▶ _Questions to answer_
1. Which infectious diseases does the passage on Nigeria's health sector name as a high burden in the country?
2. Reproduce the part of the passage on Nigeria's health sector starting at "There is the" and ending at "many health conditions.".

▶ _Source text_
There is the area of poor quality control and regulation to look into as well. There are challenges in ensuring consistent and high-quality care due to inadequate regulation, monitoring, and enforcement of standards in healthcare facilities. Nigeria faces a high burden of infectious diseases, such as malaria, tuberculosis and HIV/AIDS, which require substantial resources for prevention, treatment and control. Health education and awareness campaigns are limited at this point in time, leading to poor health-seeking behavior and delayed treatment for many health conditions.
To address these challenges, the minister would require a comprehensive and multi-faceted approach. The minister must get the federal government to allocate a larger portion of the budget to the health sector to improve infrastructure, facilities and healthcare workers’ salaries. The federal government should also invest in training and retaining healthcare professionals, offering competitive compensation packages and improving working condition. The government should increase the coverage of affordable health insurance schemes to make healthcare services accessible to a larger proportion of the population. The government should focus on strengthening primary healthcare services to provide preventive and early intervention measures, reducing the burden on higher-level facilities. The government should develop and expand healthcare infrastructure and services in rural and underserved areas to improve access for all.

▶ _Source information_
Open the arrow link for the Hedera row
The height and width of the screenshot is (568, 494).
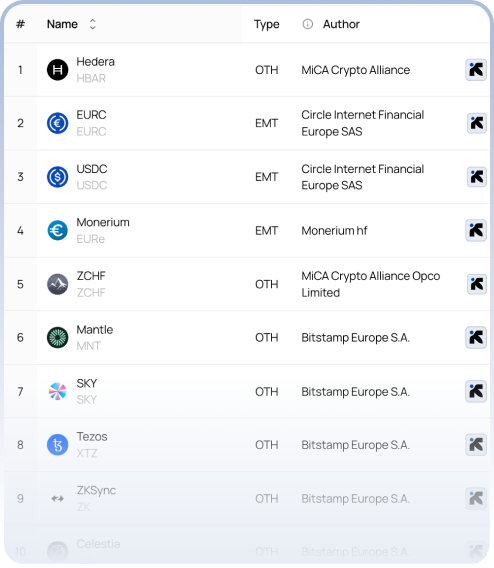pos(476,70)
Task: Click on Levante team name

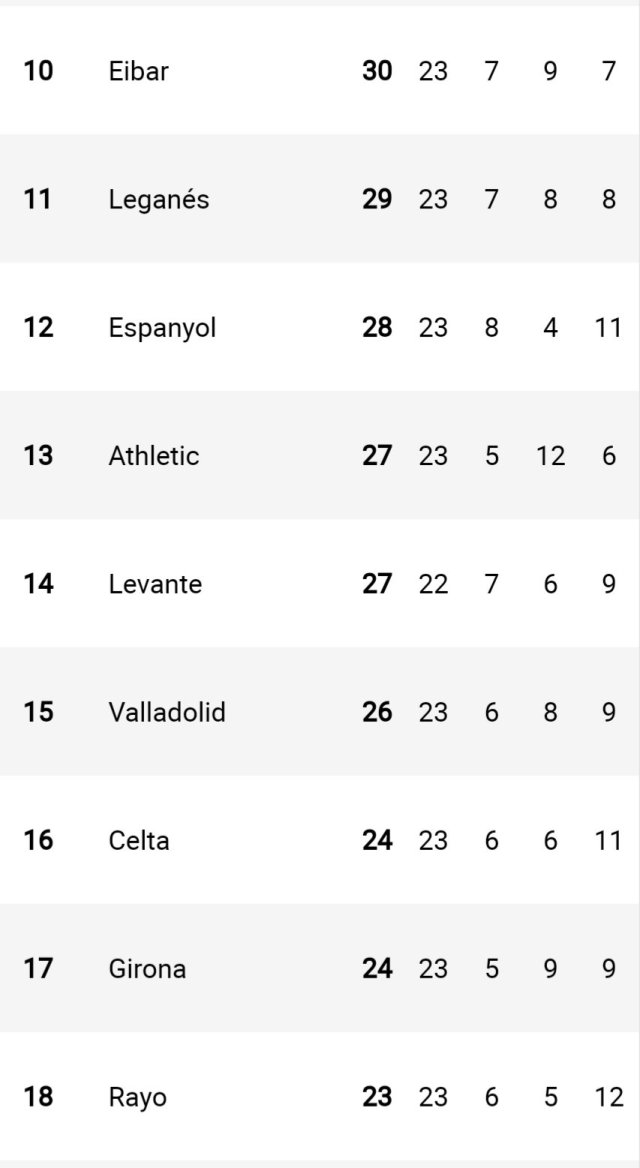Action: [x=155, y=584]
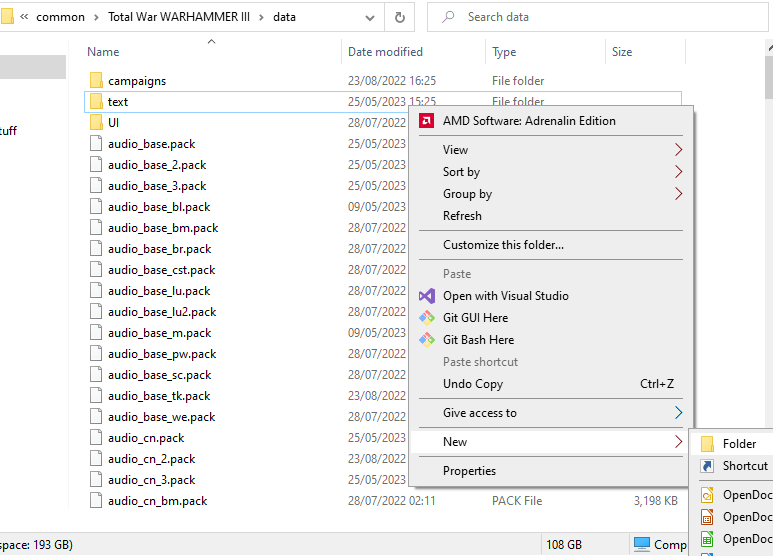This screenshot has height=556, width=773.
Task: Click the AMD Software Adrenalin Edition icon
Action: point(426,121)
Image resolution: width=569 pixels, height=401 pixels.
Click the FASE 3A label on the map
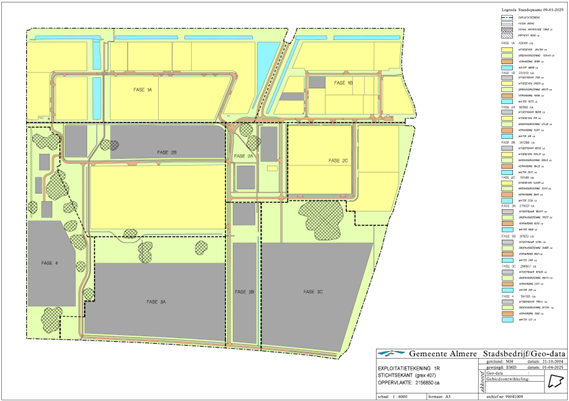(x=156, y=302)
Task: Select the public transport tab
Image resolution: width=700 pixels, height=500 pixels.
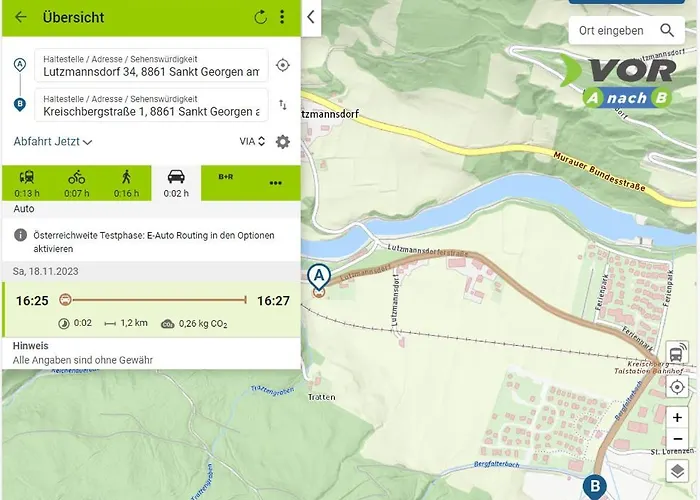Action: pyautogui.click(x=27, y=183)
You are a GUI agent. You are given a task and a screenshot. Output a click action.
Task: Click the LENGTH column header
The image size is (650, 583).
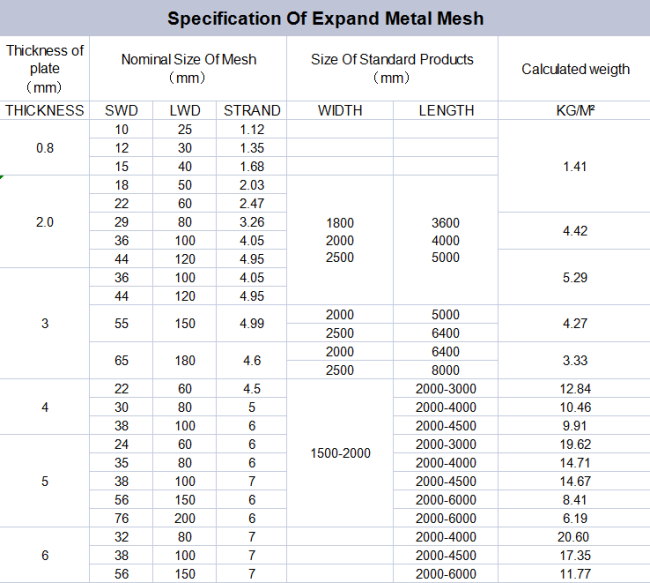pyautogui.click(x=446, y=111)
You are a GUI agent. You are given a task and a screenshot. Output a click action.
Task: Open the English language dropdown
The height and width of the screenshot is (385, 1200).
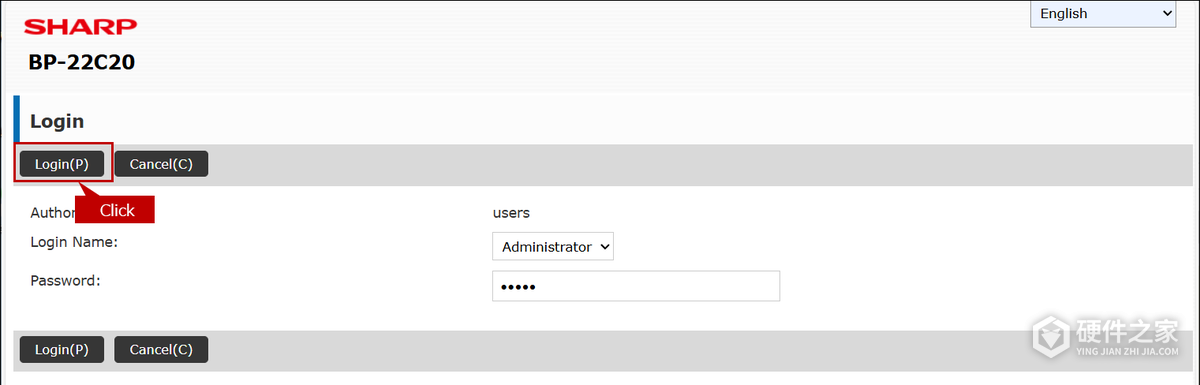pyautogui.click(x=1104, y=14)
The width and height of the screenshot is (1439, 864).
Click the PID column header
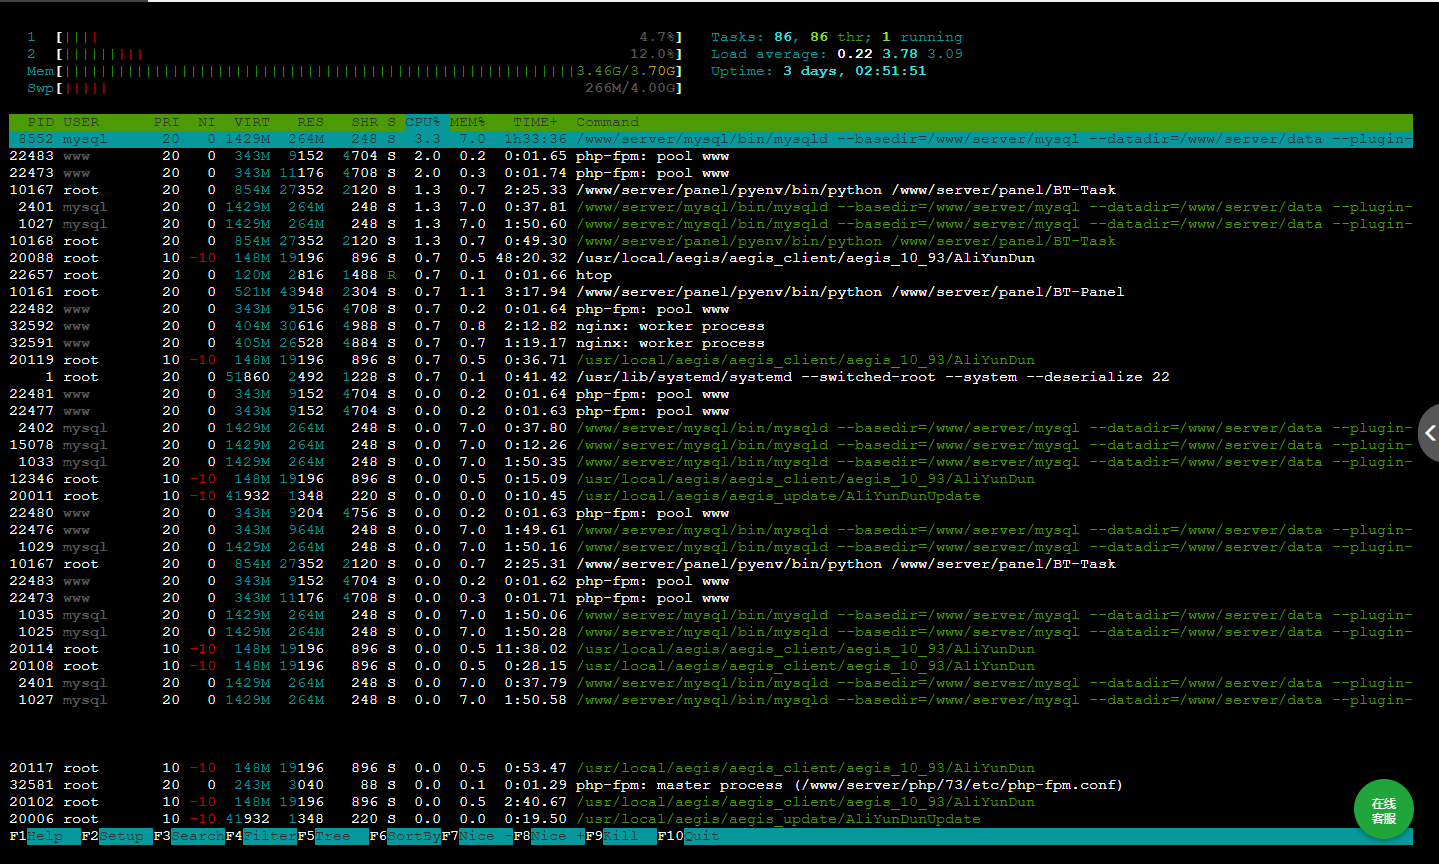coord(41,122)
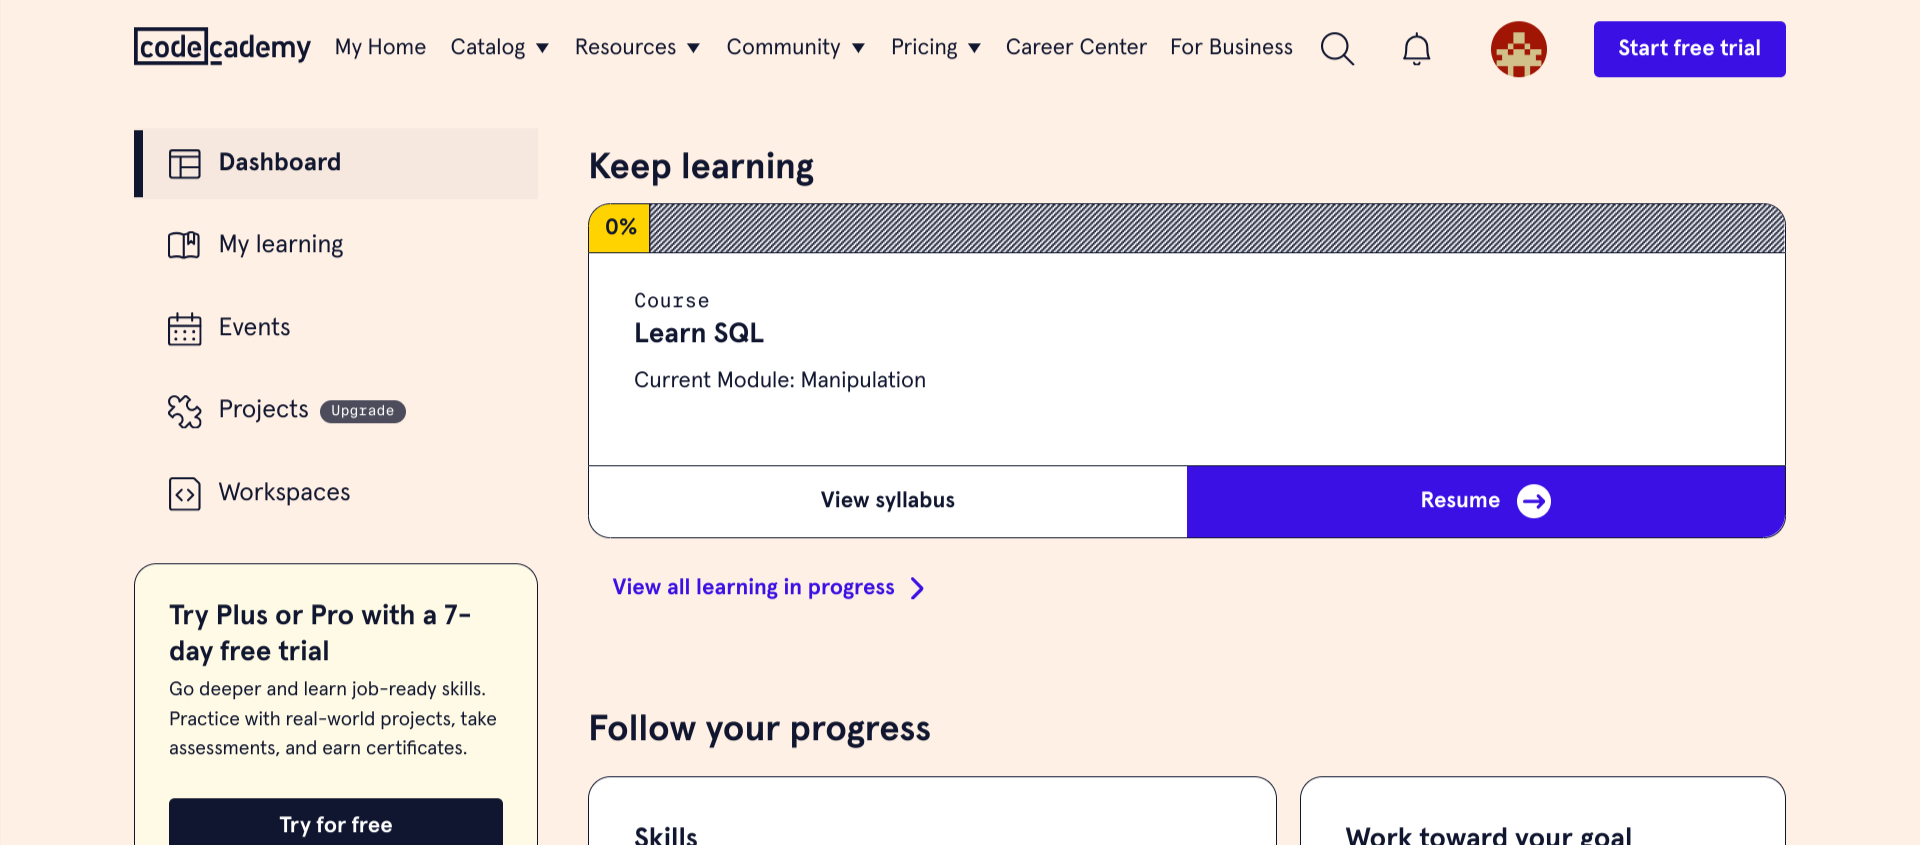
Task: Click the Projects puzzle icon
Action: pyautogui.click(x=185, y=410)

▶ _Answers for each item_
1. Malaria, tuberculosis and HIV/AIDS.

2.
There is the area of poor quality control and regulation to look into as well. There are challenges in ensuring consistent and high-quality care due to inadequate regulation, monitoring, and enforcement of standards in healthcare facilities. Nigeria faces a high burden of infectious diseases, such as malaria, tuberculosis and HIV/AIDS, which require substantial resources for prevention, treatment and control. Health education and awareness campaigns are limited at this point in time, leading to poor health-seeking behavior and delayed treatment for many health conditions.